Vortrag zeigt tiefe Einblicke in das filmreife Leben des Hofrats Friedrich von Hessing.
„Warum hat eigentlich noch nie jemand einen Film über ihn gedreht?“ Das fragte sich eine Besuchergruppe am Ende eines Vortrags über Hofrat Friedrich Ritter von Hessing (1838-1918), der 1868 die „Hessing’sche Orthopädische Heilanstalt“ in Göggingen gründete, sage und schreibe rund 60.000 Patienten versorgte und eine ganze Reihe prestigeträchtiger, heute denkmalgeschützter Bauwerke in Auftrag gab.
„Er war ein Wohltäter und hat der Menschheit viel gegeben. Es ist unvorstellbar, wie er all dies bewerkstelligte und auch noch die Zeit für unzählige Reisen fand, um vor Ort zu behandeln oder auch um mit den Großen dieser Welt zu tafeln. Allein in St. Petersburg und in Moskau war er 25 Mal“, brachte es Heinz Münzenrieder, Gründungsvorsitzender des Gögginger Geschichtskreises auf den Punkt und erstaunte die Zuhörer mit vielen Details aus dem Leben des berühmten Pioniers der modernen Orthopädie.
Zum Vortrag eingeladen hatte der Geschichtskreis im Rahmen seines durch Corona recht reduzierten Jahresprogramms.

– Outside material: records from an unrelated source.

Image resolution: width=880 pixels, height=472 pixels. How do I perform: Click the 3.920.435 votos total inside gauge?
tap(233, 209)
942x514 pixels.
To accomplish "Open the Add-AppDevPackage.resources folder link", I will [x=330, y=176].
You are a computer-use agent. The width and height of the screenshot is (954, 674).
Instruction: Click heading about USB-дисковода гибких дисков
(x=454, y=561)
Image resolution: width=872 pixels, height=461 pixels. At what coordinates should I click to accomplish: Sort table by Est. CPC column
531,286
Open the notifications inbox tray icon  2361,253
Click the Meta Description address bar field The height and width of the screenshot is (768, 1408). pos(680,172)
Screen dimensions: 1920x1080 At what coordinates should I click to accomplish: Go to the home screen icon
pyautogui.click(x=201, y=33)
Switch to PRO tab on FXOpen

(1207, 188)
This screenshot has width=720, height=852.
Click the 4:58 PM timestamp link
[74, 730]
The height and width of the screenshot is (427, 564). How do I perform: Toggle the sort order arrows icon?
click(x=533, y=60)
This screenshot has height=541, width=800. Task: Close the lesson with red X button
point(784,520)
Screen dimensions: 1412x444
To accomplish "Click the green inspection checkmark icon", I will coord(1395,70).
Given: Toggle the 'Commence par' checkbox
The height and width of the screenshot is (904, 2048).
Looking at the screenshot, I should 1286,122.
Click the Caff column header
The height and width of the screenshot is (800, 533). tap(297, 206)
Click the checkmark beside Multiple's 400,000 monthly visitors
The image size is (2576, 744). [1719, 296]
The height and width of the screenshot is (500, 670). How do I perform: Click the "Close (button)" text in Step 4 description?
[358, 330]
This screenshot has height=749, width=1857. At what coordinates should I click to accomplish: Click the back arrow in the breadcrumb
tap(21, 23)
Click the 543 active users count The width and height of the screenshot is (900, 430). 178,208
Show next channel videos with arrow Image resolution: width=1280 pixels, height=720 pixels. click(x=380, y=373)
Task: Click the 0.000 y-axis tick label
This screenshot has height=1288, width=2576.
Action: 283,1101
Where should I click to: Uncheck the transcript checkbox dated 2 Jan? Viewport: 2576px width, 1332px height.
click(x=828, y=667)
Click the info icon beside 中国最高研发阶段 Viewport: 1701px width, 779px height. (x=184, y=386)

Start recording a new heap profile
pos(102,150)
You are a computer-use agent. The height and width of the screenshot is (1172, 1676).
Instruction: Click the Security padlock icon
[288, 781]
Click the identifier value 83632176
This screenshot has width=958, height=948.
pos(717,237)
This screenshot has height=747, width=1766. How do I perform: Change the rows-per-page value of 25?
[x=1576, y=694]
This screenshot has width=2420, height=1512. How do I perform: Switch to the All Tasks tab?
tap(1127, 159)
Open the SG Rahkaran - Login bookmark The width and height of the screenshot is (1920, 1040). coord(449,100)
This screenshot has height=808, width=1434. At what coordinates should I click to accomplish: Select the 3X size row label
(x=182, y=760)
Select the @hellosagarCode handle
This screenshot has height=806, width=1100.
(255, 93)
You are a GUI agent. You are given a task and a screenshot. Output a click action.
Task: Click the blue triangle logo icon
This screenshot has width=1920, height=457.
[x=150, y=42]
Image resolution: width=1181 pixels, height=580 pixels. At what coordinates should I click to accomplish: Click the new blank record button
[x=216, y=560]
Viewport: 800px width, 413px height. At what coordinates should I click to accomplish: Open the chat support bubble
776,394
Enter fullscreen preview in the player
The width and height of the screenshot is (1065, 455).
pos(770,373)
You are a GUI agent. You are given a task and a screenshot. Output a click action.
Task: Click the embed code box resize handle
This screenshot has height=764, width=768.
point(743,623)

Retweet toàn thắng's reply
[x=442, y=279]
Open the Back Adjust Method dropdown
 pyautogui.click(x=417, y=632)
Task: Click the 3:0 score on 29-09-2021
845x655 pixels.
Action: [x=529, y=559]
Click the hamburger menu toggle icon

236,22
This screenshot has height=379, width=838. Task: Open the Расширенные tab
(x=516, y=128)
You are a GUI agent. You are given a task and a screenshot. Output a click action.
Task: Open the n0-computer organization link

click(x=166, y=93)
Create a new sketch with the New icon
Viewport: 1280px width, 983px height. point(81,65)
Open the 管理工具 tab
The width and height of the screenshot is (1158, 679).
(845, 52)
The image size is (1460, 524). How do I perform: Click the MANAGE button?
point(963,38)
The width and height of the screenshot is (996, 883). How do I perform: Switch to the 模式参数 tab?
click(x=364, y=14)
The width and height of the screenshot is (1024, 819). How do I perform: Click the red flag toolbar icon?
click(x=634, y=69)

Die Kirche St. Johannes (auch „Hessing-Kirche“ genannt) bot hierfür einen guten Rahmen als Schutz vor dem regnerischen Wetter, mehr aber noch als eindrucksvolles Zeugnis des unbändigen Schaffenswillens ihres Initiators, der mit seinen Plänen vor mehr als 100 Jahren aber auch ziemlich aneckte. Seiner Zeit weit voraus, hatte Hessing die Kirche nämlich von vorneherein als von allen Konfessionen zu nutzendes Gotteshaus konzipiert. Es dauerte mehr als zehn Jahre, bis die „Kirchenväter“ diese damals revolutionäre Idee annehmen konnten. Schließlich fand im Jahre 1903 die Einweihung statt. Einen gemeinsamen Weihegottesdienst gab es allerdings nicht. Man feierte zweimal, wenn auch kurz hintereinander und traf sich dann beim Mittagessen. Heute finden – wie selbstverständlich – getrennte wie auch ökumenische Gottesdienste darin statt. Eine Vielzahl an Besuchern erfreut sich an der neubarocken Hülle, den byzantinisch geschmückten Wänden und der neugotischen Ausschmückung des Bauwerks.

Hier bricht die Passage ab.